Still, both Facebook and YouTube are clearly staking their claim, with 42 percent and 40 percent of marketers and publishers producing VR content for each, respectively. Facebook’s Oculus VR acquisition and both platforms’ 360-degree video support are key to their dominance.
As of now, YouTube narrowly edges out Facebook in terms of having the best shot at future supremacy, making a VR duopoly likely.
“Facebook is pushing VR as this digital communal experience,” said Simon. “That social element of VR is really key to making it work. I don’t think we’re going to see people using VR for things outside of gaming, or maybe film experiences, to do anything unless there are other people with them.”
The challenges
It’s no surprise that the biggest challenges to VR production are cost (38 percent) and lack of consumer adoption (36 percent). Video production and app development can cost companies millions of dollars to produce, and on the other end, solid VR equipment can cost a consumer about $1,600. So far, the limits in scale don’t merit such heavy investment.

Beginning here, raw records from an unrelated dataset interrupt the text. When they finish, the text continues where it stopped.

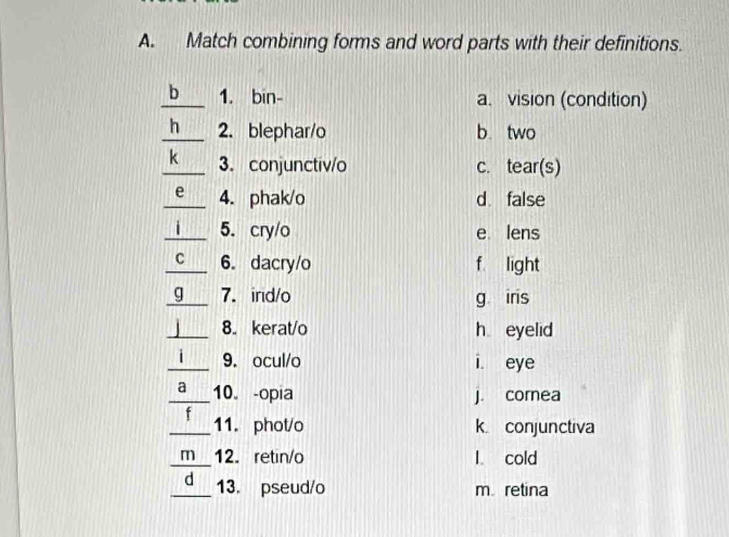Click the answer blank beside bin-

182,97
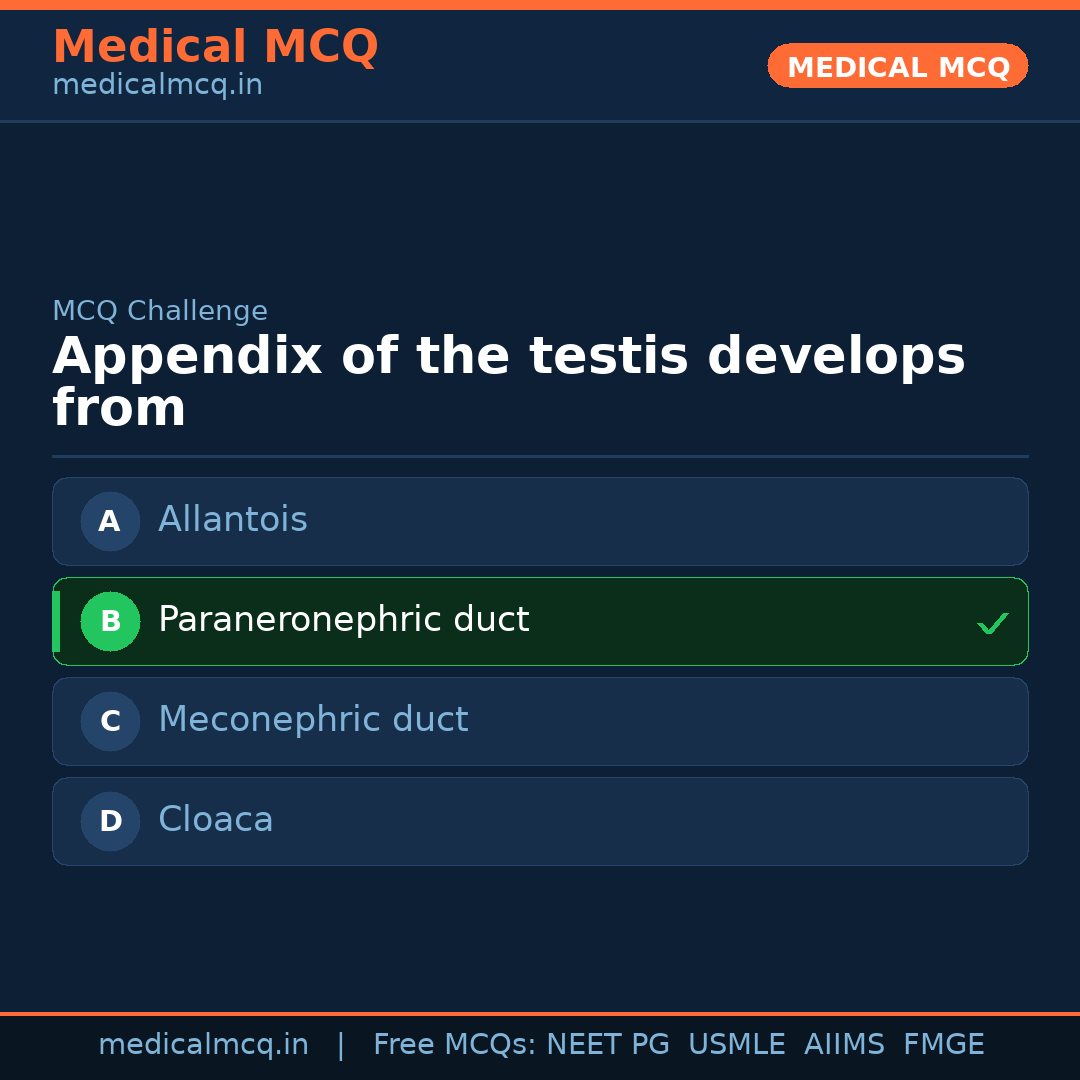This screenshot has width=1080, height=1080.
Task: Click the green checkmark on option B
Action: [992, 624]
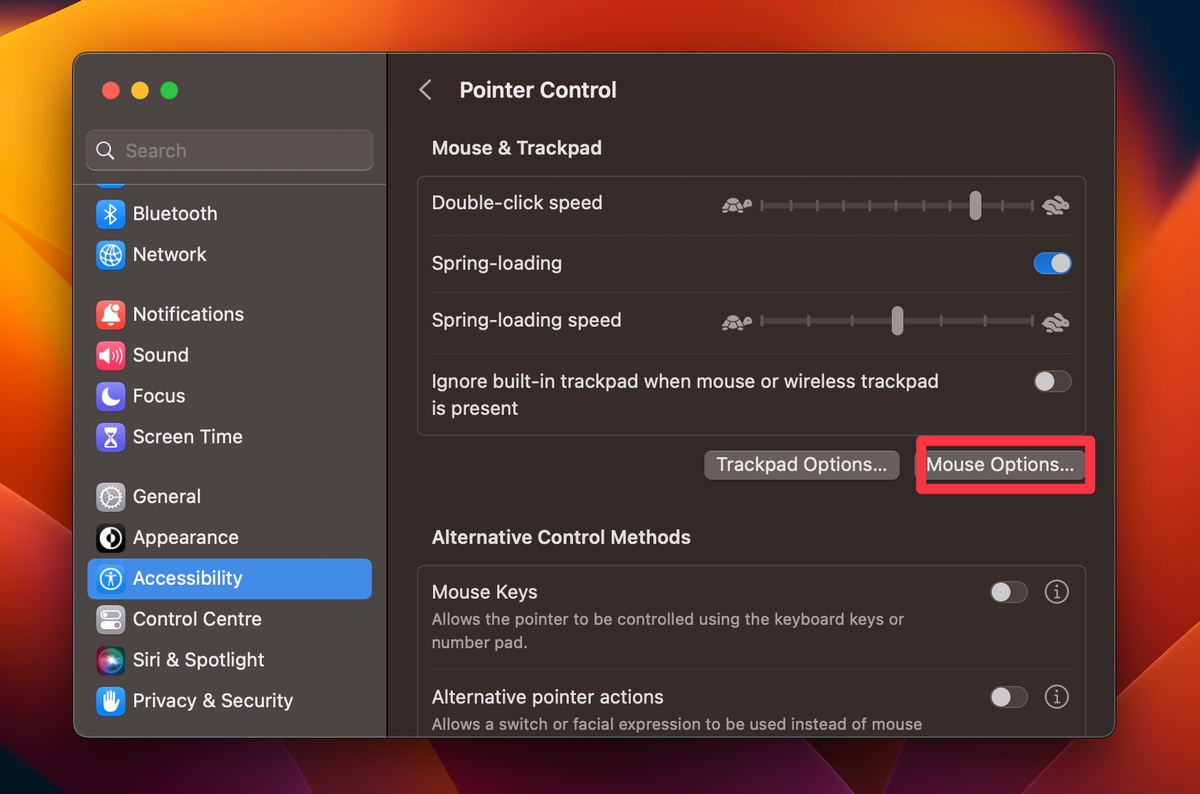Open Bluetooth settings from the sidebar

175,213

“It’s not like, ‘If you build it, they will come,’” said Fridman. “It’s more like, ‘If you build it, there are enough of these devices installed out in the world and available for people to see it.’ A lot of the VR work done in the marketing space is being done for pop-up stunts where people are being invited to test-drive it.”
When it comes to personal use, the simplest solution is still the most ubiquitous: “The highest ‘trading platform’ is still Google Cardboard because GE made the investment in a New York Times promotion a couple of years ago to send out a million sets,” said Lebowitz.
While cost and adoption are clearly linked, some tech changes on the horizon may pave the way to a richer (and more common) consumer experience.
“Microsoft announced that, through various partnerships, essentially it’s creating sub-$400 headsets that will work with the next rev of Windows 10,” said Fridman. “They’re all slated to come out this fall towards the holidays. That’s one of those pivotal moments where mom, dad, son, daughter can now casually wade into the VR world.”
If VR is ever going to make it as a marketing channel (or as an advertising vehicle), performance measurement needs to be standardized. Right now, 66 percent of media and marketing professionals say time spent is the best barometer, indicating how long attention is sustained by the experience.
In the case of any future product placement, it’s only a matter of time before viewability concerns hit VR. That can be solved by another metric: “gaze,” a perspective tracker that takes its cues from gaming.
“If there’s something off-screen that’s important to your experience, there’s a long tradition of indicators that say, ‘You might want to look this way,’” said Lebowitz. With full, 360-degree freedom of perspective, “people will miss something important, and then they have to figure out what they missed. Not a very positive experience that will lend itself to, ‘Hey, I want to do this again. I want to explore further.’”
But the industry shouldn’t hold its breath for these standards to emerge overnight.
“It’s taken us 100 years to develop the nuance of traditional film language,” said Lebowitz. “I hope it doesn’t take that long to develop for VR, but we shouldn’t look at it as something that’s easily transposable from one to the next.”